(SUPPLIED RECORDS)
-.-.-

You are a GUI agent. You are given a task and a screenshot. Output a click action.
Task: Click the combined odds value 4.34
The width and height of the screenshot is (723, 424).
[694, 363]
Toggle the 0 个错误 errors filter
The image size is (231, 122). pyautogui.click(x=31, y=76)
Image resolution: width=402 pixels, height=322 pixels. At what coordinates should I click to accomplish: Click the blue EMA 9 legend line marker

-.-.-

(WHAT YOU SHOULD DO)
Every entry must come back exactly as written above.

(OUTPUT BELOW)
You are a GUI agent. You are given a task and a screenshot. Output a click action.
Task: Click the combined odds value 4.34
The width and height of the screenshot is (723, 424).
[694, 363]
Toggle the 0 个错误 errors filter
The image size is (231, 122). pyautogui.click(x=31, y=76)
Image resolution: width=402 pixels, height=322 pixels. At what coordinates should I click to accomplish: Click the blue EMA 9 legend line marker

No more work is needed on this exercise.